1952, zwei Männer im Pariser Jardin du Luxembourg. Der Eine ist der Fotograf Herbert Tobias (1924–1982). Lässig sitzt er in seinem Stuhl, die Arme baumelnd, den Kopf in den Nacken gelegt. Der Andere gibt seine Identität nicht preis. Hinter einer Säule versteckt schiebt der Fremde seine Hand über Tobias Bein, der sich mit geschlossenen Augen der Berührung hingibt. Die Kamera, auf Kniehöhe und im Schatten der Säule, ist in dieser Konstellation eine ungesehene Beobachterin. Dabei hat Tobias die Szene sorgfältig inszeniert. Indem er mit Fernauslöser arbeitet, erreicht die Komposition ihre Intimität. So macht der Fotograf die Betrachter*innen zu scheinbar heimlichen Zeug*innen eines versteckten Liebesspiels.

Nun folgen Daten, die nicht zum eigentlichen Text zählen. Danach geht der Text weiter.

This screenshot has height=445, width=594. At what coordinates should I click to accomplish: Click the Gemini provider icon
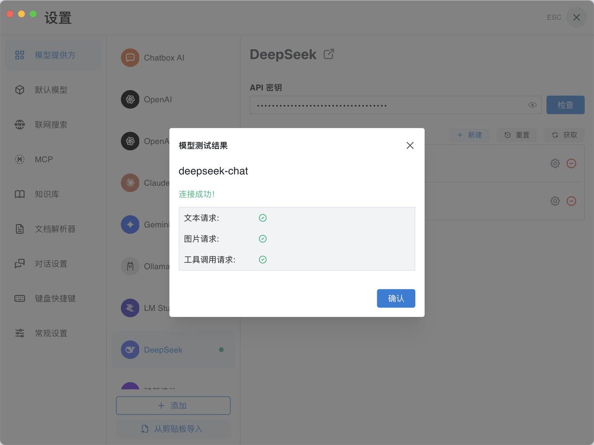click(130, 225)
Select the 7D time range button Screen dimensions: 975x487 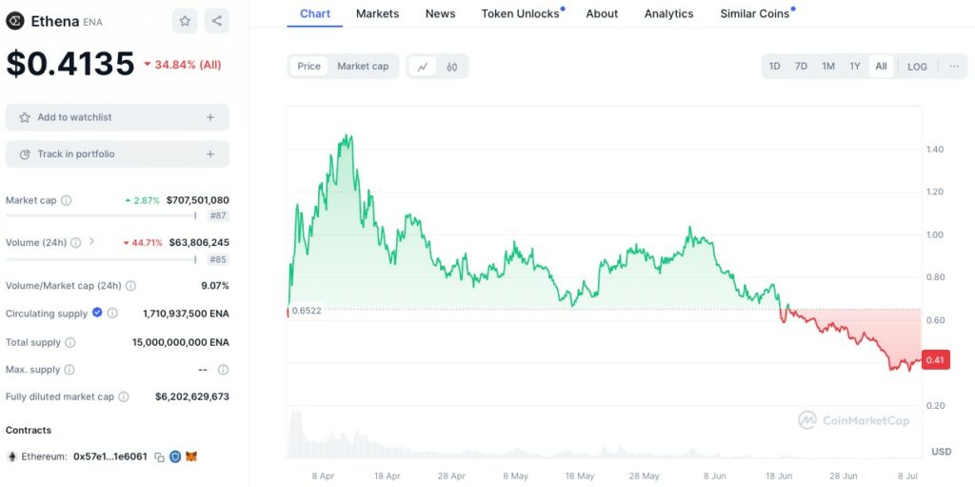(x=801, y=67)
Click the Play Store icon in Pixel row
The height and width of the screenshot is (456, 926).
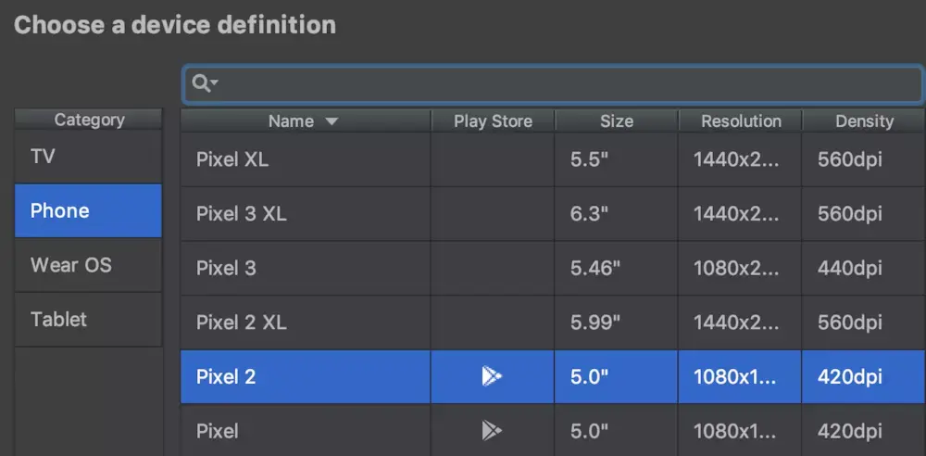click(492, 431)
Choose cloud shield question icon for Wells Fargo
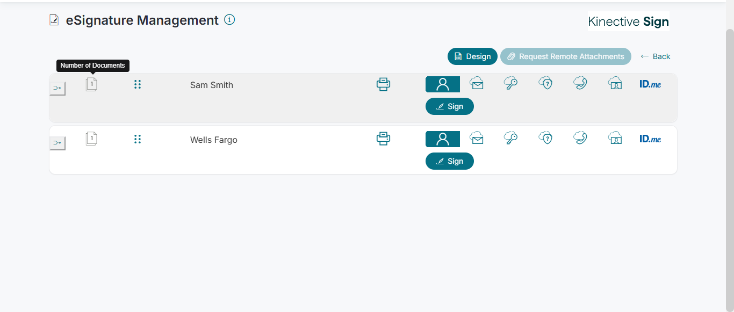This screenshot has width=734, height=312. 545,138
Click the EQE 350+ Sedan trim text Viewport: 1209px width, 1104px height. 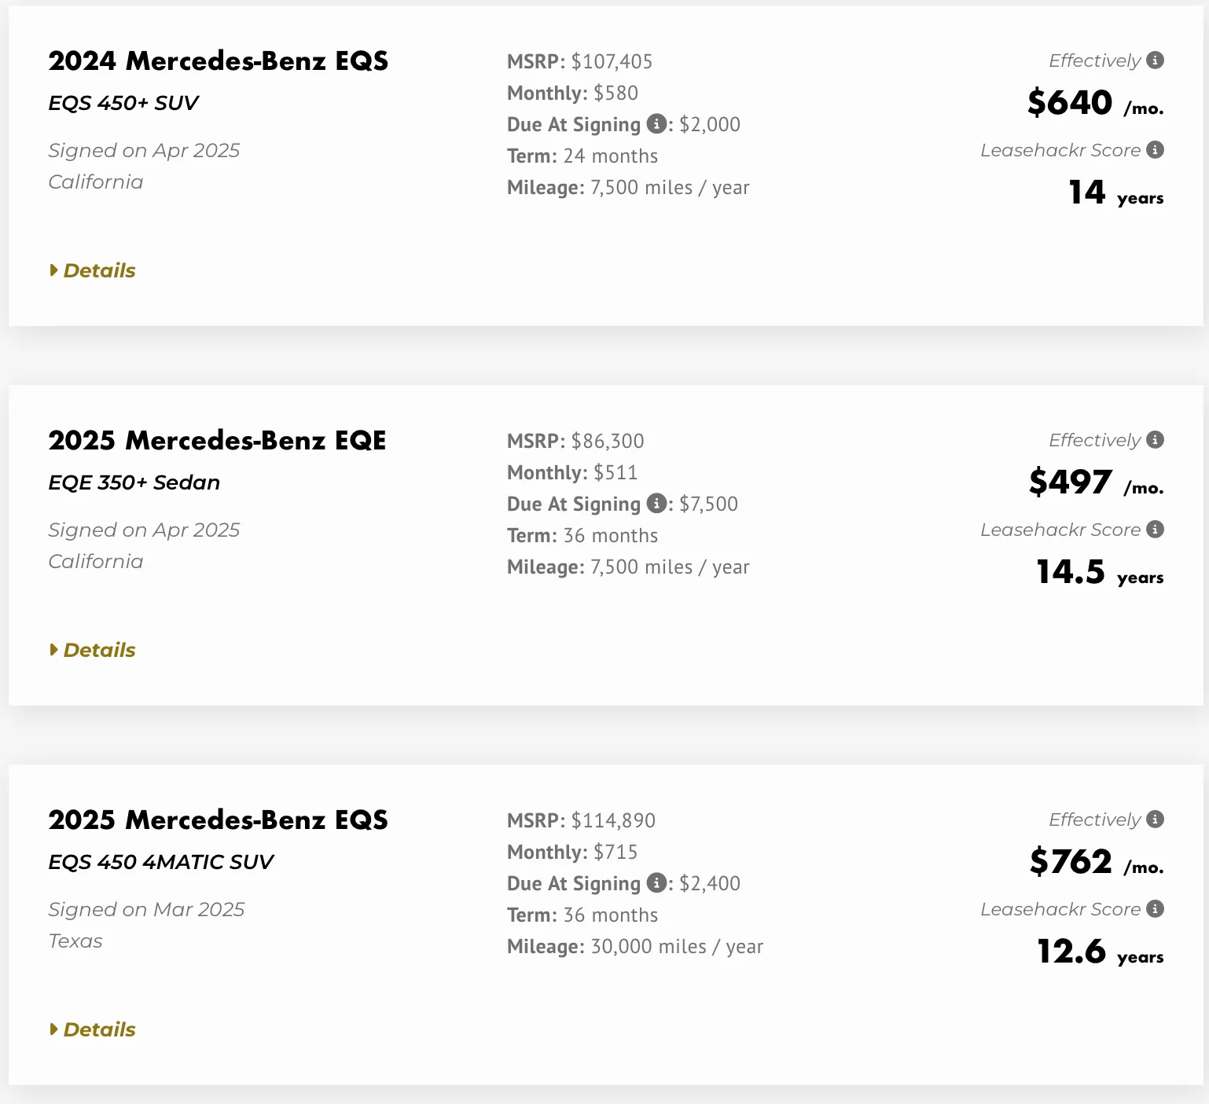[134, 482]
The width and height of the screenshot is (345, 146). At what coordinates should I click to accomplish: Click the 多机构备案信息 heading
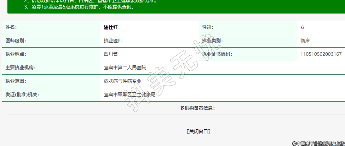197,108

Es ist eine Begegnung, wie sie in den 1950er Jahren vielerorts unter Strafe stand. In Deutschland waren Herbert Tobias und sein Partner Richard (Dick) 1951 wegen Verstoßes gegen § 175 angeklagt worden, was für den Amerikaner Dick die Ausweisung und für das Paar die Emigration nach Paris zur Folge hatte. In Frankreich war die Gesetzgebung liberaler. Wenngleich auch hier im repressiven Klima der Jahrhundertmitte schwule Geselligkeit weitgehend in den Untergrund verbannt war, fand homosexuelles Leben nicht nur in Privaträumen statt. Der Jardin du Luxembourg, noch heute ein Cruising Hotspot in Paris, war schon in den 1950er Jahren ein beliebter Treffpunkt für schwule Männer, auch um sexuelle Bekanntschaften zu machen. Von dem Spannungsverhältnis zwischen Öffentlichkeit und Geheimhaltung, das solche Begegnungen prägte, kann das Bild erzählen.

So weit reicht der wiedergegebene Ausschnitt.